**PROVIDED PASSAGE**
FIG. 3 shows a matrix decomposition outlier detection method, in
accordance with some embodiments.
FIG. 4 shows graphs of adding additive white Gaussian noise to
features, in accordance with some embodiments.
FIG. 5 shows contour lines of the log PDF of a joint Gaussian
copula probability density model with Weibull marginals and contour
lines of a bi-variate normal fitted to the data, in accordance with
some embodiments.
FIG. 6 shows a day's worth of data plots of histograms for the
outlier scores from the outlier detection methods and the histogram
of the combined score, in accordance with some embodiments.
FIG. 7 depicts a block diagram illustrating an apparatus of
training a big data machine to defend, in accordance with some
embodiments.
FIG. 8 depicts a block diagram of a method for training a big data
machine to defend, in accordance with some embodiments.
FIG. 9 shows an Active Model Synthesis algorithm, in accordance
with some embodiments.
FIG. 10 shows a weekly ratio of reported malicious users to the
total number of active users.

**REQUIREMENTS**
a - According to the figure list, what does FIG. 9 show?
b - Summarize the figure list in two sentences.

**DATA SECTION**
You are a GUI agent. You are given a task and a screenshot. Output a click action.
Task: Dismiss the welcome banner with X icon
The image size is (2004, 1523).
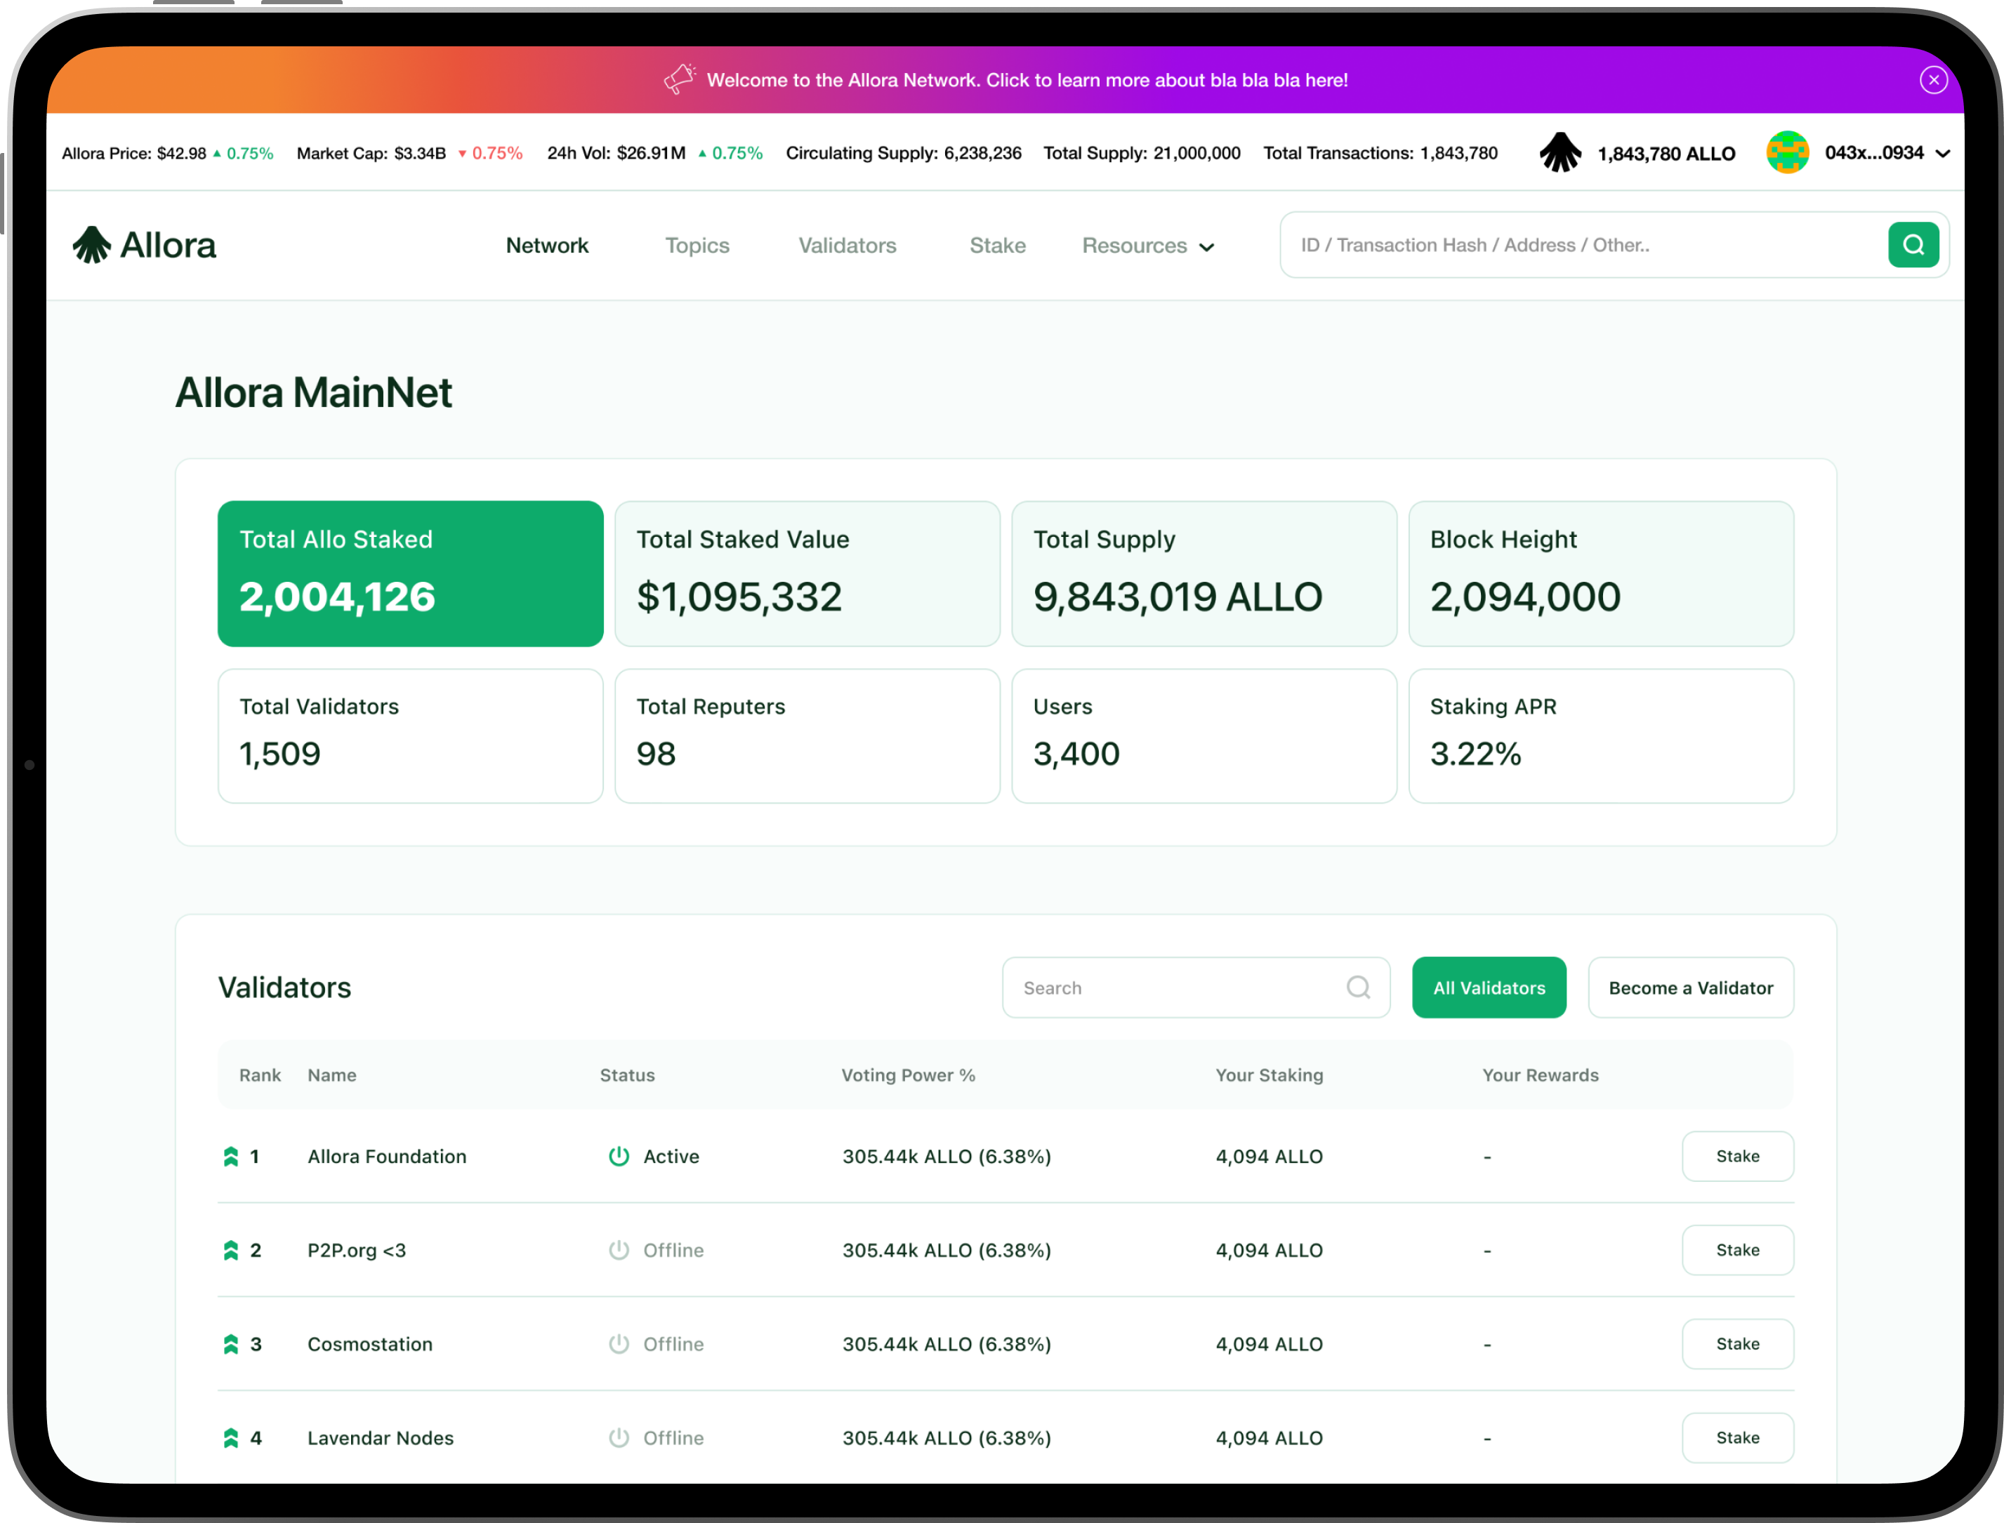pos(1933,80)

**EXERCISE RESPONSES**
a - An Active Model Synthesis algorithm.

b - The figure list describes figures showing a matrix decomposition outlier detection method, graphs of adding additive white Gaussian noise to features, and contour lines of a joint Gaussian copula model with Weibull marginals alongside those of a fitted bi-variate normal. It also covers a day's worth of histograms of outlier scores and the combined score, block diagrams of an apparatus and a method for training a big data machine to defend, an Active Model Synthesis algorithm, and a weekly ratio of reported malicious users to total active users.